The attacks on the LPC stemmed from the Battle of the Maybecks, triggered by a Buena Vista Way homeowner’s March 3 request that the commission begin the process of evaluating whether three houses on Buena Vista, his own and two neighboring houses, should be designated as historic resources.
Some of the neighbors objected and turned out in force with friends and allies at the March 7 LPC meeting, only to have the hearing delayed another month after the session reached the midnight hour and the commission was forced to leave because the North Berkeley Senior Center requires it to vacate at that time.

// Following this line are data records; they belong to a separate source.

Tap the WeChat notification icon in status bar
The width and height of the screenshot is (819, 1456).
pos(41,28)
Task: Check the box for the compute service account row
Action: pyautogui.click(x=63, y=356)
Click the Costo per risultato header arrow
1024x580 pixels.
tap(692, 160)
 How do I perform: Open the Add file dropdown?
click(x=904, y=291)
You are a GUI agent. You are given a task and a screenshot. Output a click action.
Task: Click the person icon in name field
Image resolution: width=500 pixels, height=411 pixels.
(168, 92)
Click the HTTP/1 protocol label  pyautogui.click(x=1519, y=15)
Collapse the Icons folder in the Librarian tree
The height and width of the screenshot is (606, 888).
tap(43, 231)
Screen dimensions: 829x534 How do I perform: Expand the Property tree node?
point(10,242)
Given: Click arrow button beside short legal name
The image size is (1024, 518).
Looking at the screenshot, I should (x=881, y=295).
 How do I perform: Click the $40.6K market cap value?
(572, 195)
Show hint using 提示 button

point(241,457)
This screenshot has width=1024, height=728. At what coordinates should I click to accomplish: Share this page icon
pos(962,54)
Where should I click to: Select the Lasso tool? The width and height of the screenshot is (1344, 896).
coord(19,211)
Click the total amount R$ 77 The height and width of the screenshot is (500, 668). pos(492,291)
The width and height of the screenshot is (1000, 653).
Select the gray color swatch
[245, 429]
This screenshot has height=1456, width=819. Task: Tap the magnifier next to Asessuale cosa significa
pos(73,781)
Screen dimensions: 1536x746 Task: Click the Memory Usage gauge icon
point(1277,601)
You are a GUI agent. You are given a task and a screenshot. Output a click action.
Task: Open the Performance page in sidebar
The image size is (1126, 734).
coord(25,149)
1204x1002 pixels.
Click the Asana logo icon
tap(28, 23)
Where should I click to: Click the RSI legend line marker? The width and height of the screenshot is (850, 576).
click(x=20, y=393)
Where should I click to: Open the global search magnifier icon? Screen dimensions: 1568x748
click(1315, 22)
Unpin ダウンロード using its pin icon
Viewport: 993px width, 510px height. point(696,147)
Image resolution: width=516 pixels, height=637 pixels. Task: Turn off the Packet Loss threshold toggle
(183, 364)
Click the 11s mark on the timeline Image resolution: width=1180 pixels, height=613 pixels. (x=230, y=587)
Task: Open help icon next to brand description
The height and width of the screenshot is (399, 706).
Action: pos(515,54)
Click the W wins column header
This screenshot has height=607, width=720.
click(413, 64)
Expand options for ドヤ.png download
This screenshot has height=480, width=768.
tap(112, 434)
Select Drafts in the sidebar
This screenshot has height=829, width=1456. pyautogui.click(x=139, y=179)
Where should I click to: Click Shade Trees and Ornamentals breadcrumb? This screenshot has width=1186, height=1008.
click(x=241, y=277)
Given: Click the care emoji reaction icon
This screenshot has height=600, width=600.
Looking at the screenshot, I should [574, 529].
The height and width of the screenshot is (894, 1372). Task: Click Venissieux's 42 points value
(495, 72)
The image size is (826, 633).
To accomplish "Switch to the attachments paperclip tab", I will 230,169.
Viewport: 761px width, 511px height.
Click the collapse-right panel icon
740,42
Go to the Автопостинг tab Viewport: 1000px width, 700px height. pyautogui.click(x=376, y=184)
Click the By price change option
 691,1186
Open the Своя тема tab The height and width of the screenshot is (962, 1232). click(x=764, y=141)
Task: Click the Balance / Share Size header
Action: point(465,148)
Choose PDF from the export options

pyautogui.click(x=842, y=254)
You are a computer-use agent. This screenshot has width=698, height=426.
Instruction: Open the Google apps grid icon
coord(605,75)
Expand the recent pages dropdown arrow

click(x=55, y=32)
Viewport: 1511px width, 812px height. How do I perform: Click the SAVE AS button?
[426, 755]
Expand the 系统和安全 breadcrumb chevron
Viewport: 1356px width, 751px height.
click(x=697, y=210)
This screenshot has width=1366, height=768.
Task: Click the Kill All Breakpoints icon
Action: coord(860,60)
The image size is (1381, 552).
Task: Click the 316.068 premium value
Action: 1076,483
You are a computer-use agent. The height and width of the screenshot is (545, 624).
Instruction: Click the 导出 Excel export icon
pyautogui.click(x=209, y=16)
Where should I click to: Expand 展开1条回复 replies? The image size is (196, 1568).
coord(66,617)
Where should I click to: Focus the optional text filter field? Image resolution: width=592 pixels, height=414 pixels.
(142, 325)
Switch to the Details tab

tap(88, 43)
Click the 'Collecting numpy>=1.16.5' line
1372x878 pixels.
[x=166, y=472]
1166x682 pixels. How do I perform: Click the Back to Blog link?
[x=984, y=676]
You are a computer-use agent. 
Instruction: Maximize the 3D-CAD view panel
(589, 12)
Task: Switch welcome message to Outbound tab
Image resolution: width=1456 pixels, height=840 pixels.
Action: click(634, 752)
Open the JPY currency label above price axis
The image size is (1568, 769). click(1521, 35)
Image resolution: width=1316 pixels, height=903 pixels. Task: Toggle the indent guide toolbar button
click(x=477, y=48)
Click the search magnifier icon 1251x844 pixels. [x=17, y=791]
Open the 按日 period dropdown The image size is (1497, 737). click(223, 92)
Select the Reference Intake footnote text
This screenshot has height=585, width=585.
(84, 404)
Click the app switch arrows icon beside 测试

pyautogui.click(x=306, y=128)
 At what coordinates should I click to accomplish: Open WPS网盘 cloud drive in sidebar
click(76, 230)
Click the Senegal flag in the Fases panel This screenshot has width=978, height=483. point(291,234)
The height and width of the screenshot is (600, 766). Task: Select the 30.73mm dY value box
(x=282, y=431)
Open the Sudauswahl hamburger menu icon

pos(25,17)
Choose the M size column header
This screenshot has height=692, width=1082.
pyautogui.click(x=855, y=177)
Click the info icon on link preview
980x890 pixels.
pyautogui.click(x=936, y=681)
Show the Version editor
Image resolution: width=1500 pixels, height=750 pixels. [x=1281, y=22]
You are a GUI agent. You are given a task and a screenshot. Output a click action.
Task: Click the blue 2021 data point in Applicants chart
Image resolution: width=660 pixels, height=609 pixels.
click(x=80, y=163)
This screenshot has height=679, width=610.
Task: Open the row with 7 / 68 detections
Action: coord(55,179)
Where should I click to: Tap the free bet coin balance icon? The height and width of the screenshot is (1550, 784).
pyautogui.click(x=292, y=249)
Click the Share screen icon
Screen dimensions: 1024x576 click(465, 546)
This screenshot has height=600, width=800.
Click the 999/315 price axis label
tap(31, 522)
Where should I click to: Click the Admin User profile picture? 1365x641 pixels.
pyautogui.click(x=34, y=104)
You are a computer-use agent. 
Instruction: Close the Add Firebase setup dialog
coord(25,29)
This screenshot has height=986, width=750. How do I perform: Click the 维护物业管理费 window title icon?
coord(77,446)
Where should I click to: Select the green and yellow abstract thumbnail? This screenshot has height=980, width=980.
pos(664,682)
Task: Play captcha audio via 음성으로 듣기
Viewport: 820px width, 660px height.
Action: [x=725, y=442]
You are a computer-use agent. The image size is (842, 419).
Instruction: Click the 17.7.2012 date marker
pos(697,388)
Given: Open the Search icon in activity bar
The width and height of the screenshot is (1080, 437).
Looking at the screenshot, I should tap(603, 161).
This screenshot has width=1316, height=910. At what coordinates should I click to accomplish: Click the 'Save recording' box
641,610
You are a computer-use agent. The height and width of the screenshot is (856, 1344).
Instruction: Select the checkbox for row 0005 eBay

Several speakers did get in a few angry words during the public comment session at the opening of the March meeting and left angrier when the commission postponed the hearing.
They were back in force Monday, determined to be heard.
Robert Pennell, owner of the residence at 2730 Buena Vista, initiated the landmarking process for his own home and the houses at 2750 and 2760 Buena Vista after architect Thad Kusmierski, the owner of 2750, filed plans for an addition to his home, which was designed by legendary Berkeley architect Bernard Maybeck. The home at 2760 is another Maybeck
Pennell said Kusmierski’s proposal would overshadow his own home and possibly endanger redwoods near the property line. Kusmierski denied the allegations and in turn challenged the Maybeckian credentials of Pennell’s house.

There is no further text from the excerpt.